_EXERCISE GOAL_. Quote the passage from the forum post on kernel entropy below, between "This, BTW, is" and "the entropy pool?", inclusive.

_EXTRACT TO READ_.

This, BTW, is why kernel entropy is soo useful, because the kernel just gets all this entropy for free.
avcado wrote: Wed Nov 27, 2024 6:20 pm My questions are:
  • How does one "feed" this into the computer?
  • What do I use with the entropy once I add it into the entropy pool?
One simple idea (that will have intolerable speed and CPU usage) is to just use a cryptographic hash algorithm. Those have the property of compression; you can add as much data as you want and you still only get a single hash out. They also have the property of entropy distribution; the output is as entropic as the input, until the entropy is as big as the hash. Then it can't rise further.

Notice that due to physics, entropy doesn't go down. This is one thing that things like /dev/random on Linux get wrong. Entropy only ever increases.

Anyway, what you can do with this idea is

Code: Select all

static unsigned char entropy_pool[SHA256_HASH_SIZE];
void add_in_entropy(const void *data, size_t len) {
  sha256_ctx ctx;
  sha256_init(&ctx);
  sha256_add_bytes(&ctx, entropy_pool, sizeof entropy_pool);
  sha256_add_bytes(&ctx, data, len);
  sha_256_finalize(&ctx, entropy_pool);
}
Now you have a block of data that gets ever more random, the more unpredicable stuff is mixed in.

Now, when the user is requesting random data, you can deliver an infinite stream, but you must use feedback.

_DATA EXTRACTS_.

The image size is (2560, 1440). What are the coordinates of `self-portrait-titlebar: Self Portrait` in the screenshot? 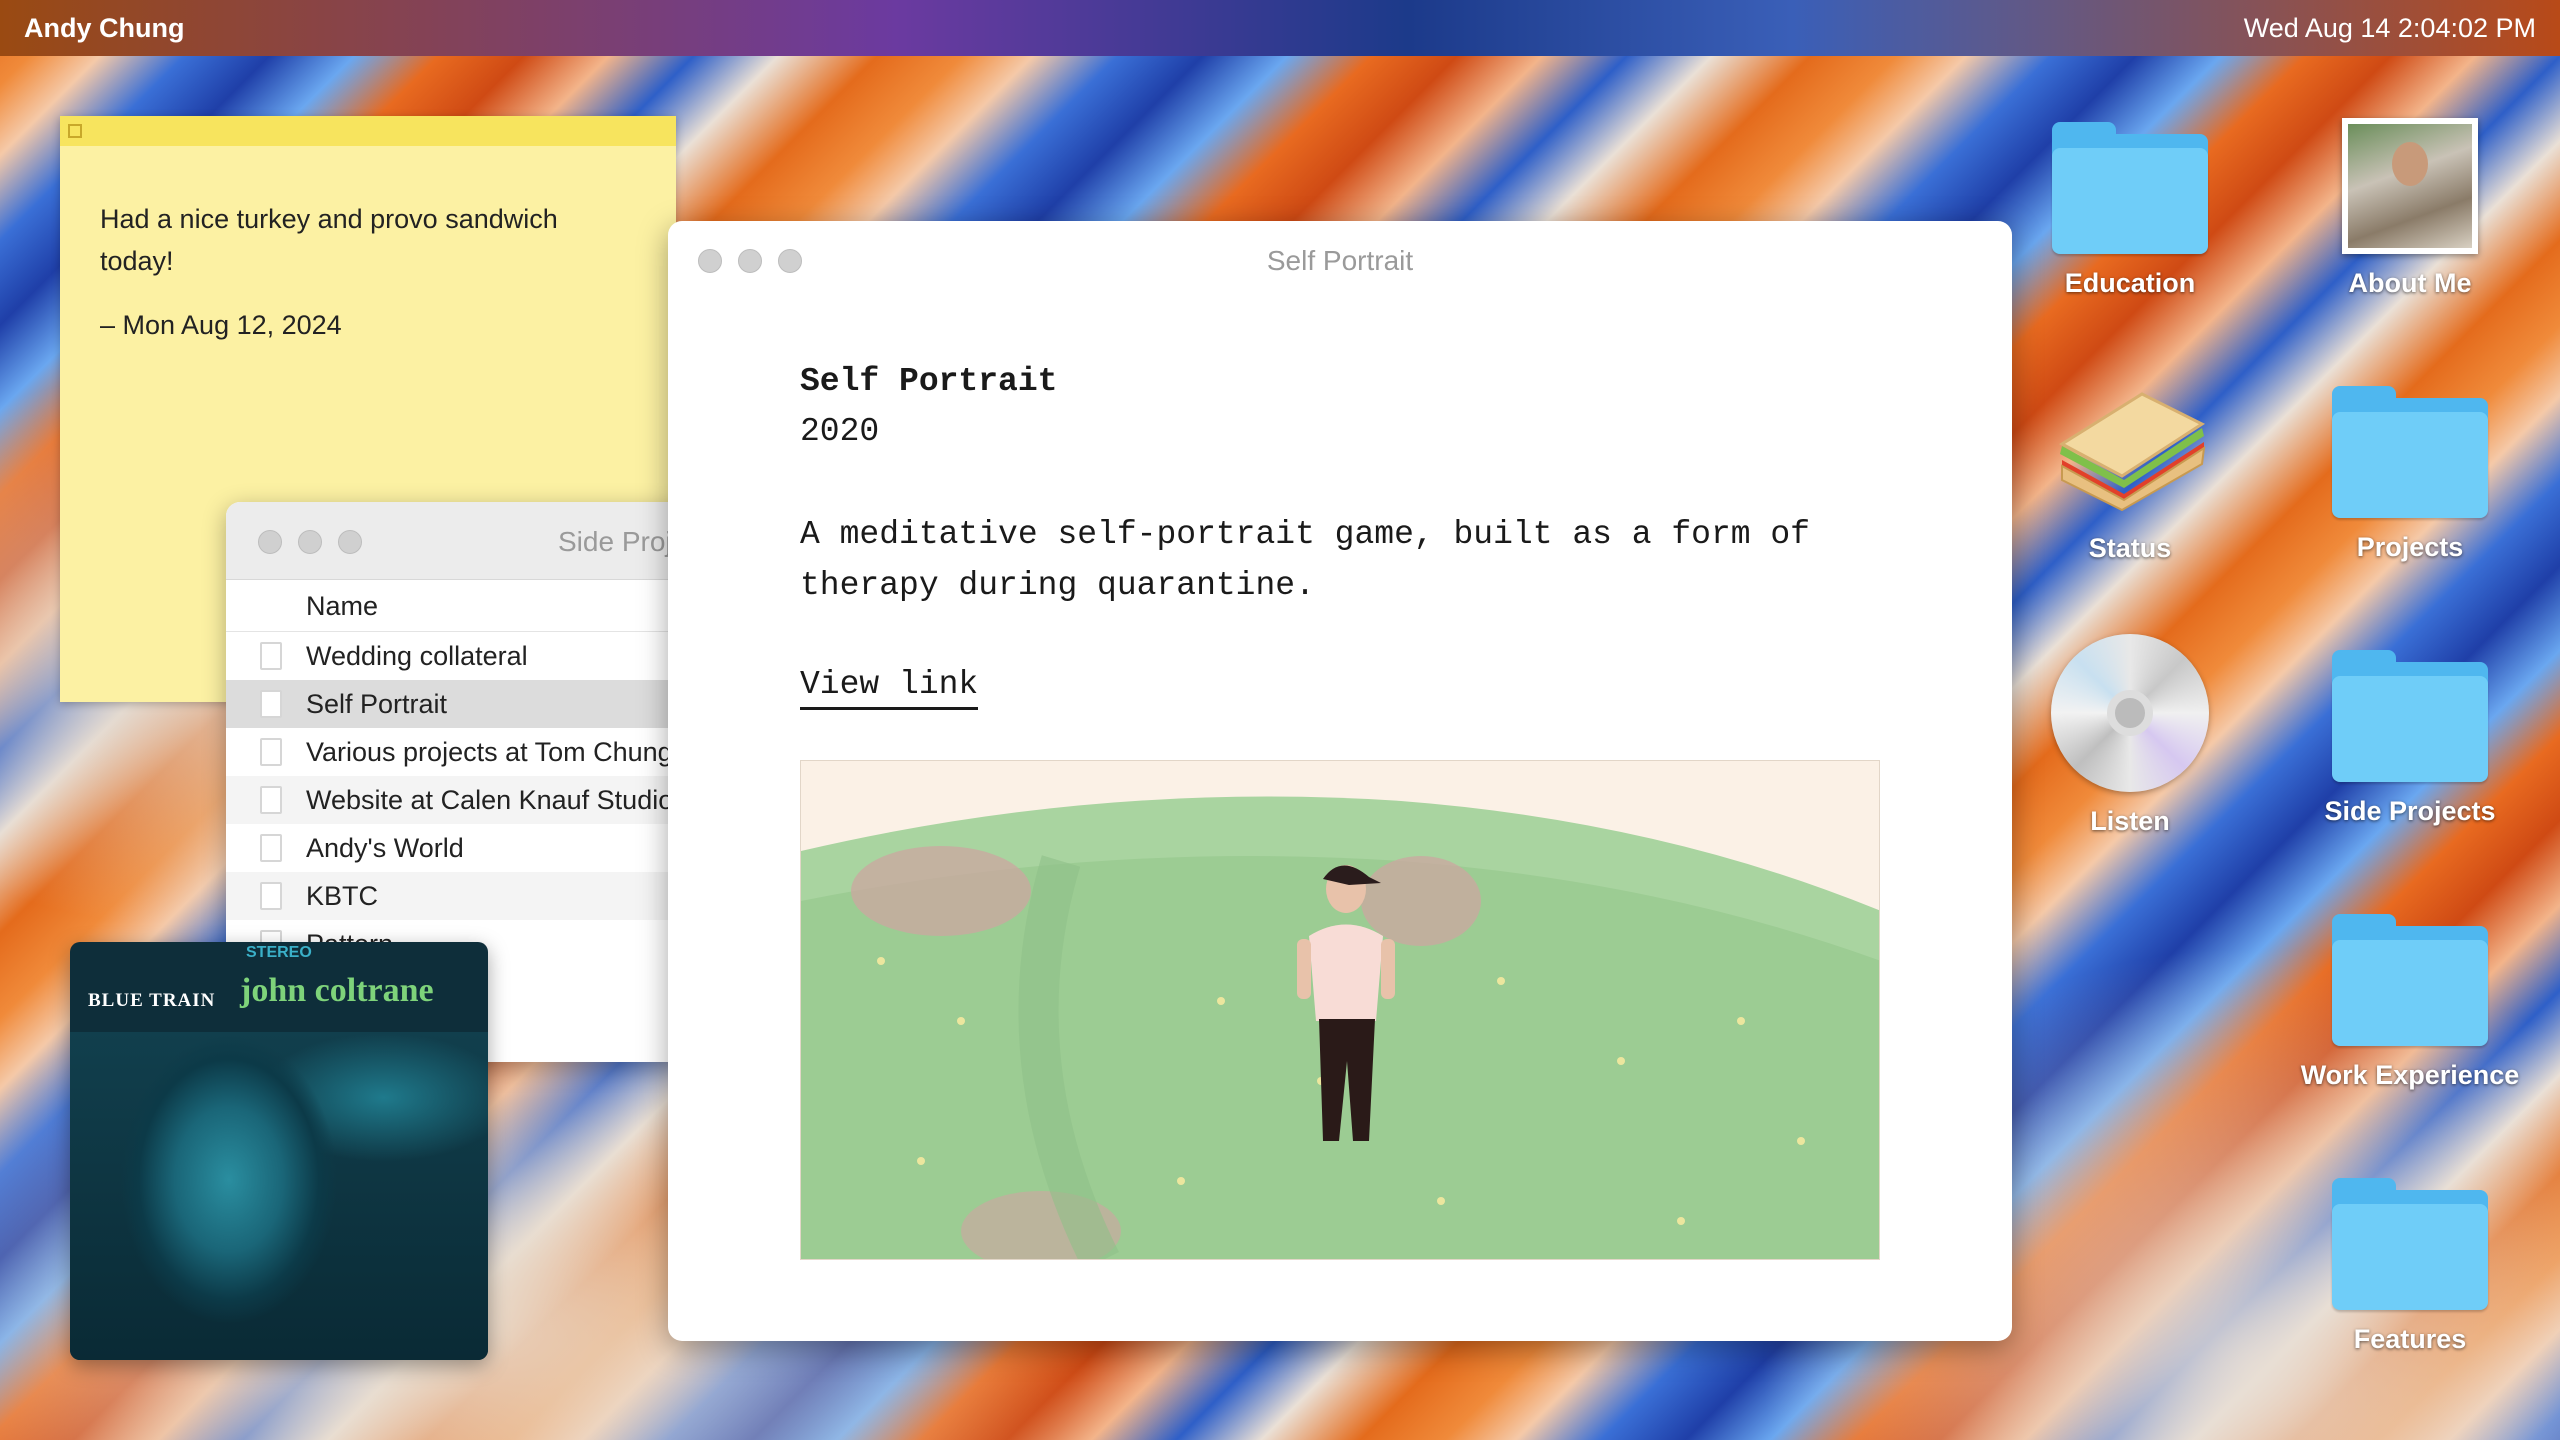 It's located at (1340, 261).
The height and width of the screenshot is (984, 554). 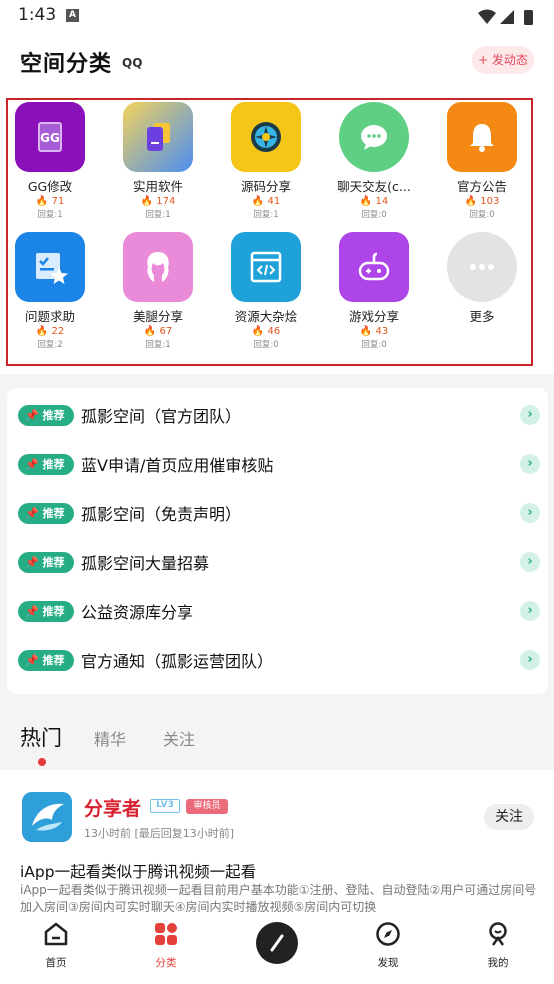 What do you see at coordinates (158, 267) in the screenshot?
I see `girl-icon` at bounding box center [158, 267].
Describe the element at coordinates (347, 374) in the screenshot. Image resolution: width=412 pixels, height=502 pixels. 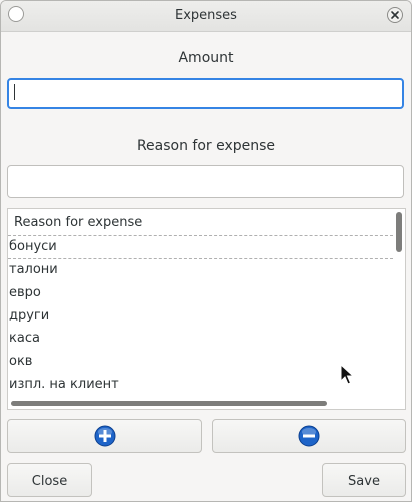
I see `mouse-pointer-icon` at that location.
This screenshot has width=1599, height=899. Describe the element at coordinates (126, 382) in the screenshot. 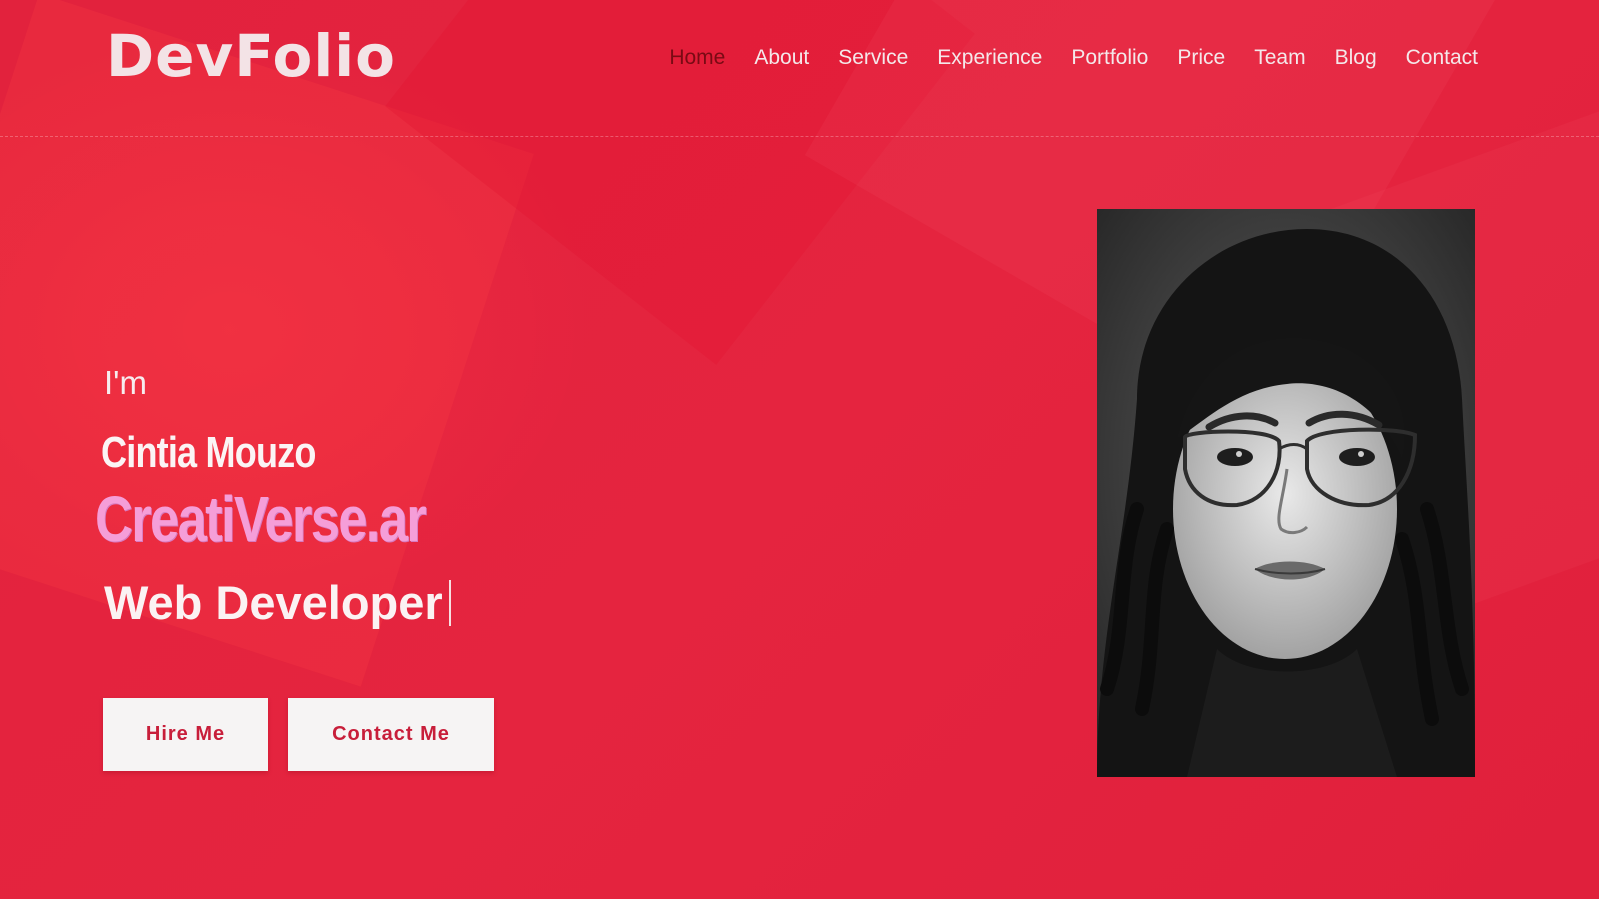

I see `hero-intro: I'm` at that location.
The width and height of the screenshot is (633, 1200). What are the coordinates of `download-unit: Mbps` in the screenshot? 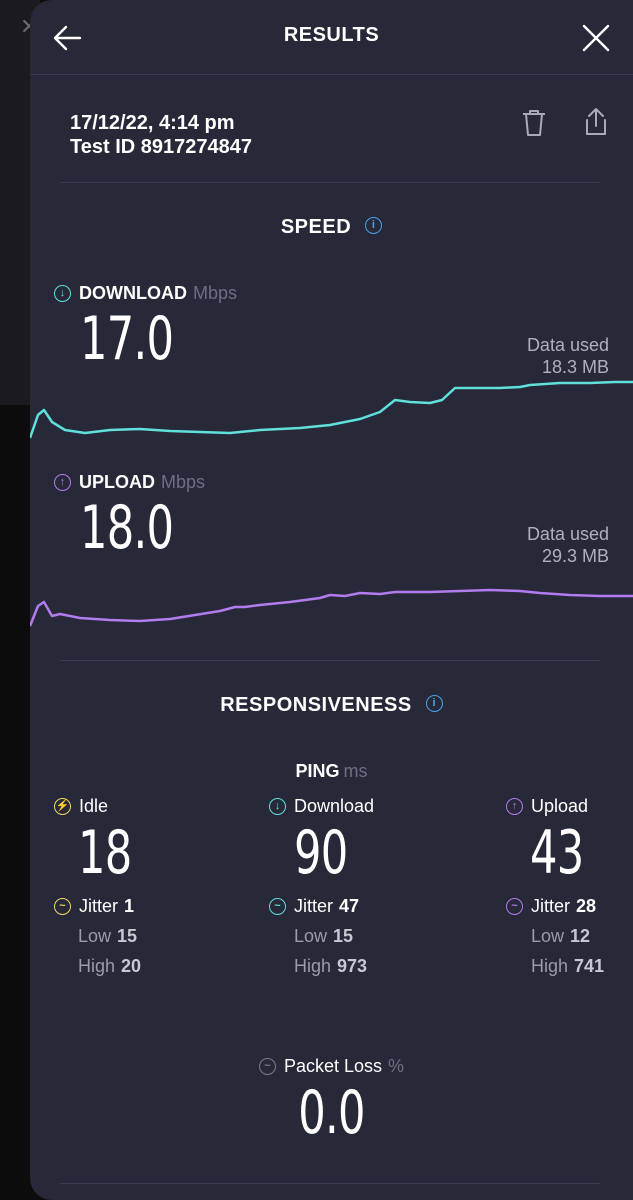 It's located at (214, 293).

_SOLUTION FOR THIS EXERCISE_.
This, BTW, is why kernel entropy is soo useful, because the kernel just gets all this entropy for free.
avcado wrote: Wed Nov 27, 2024 6:20 pm My questions are:
  • How does one "feed" this into the computer?
  • What do I use with the entropy once I add it into the entropy pool?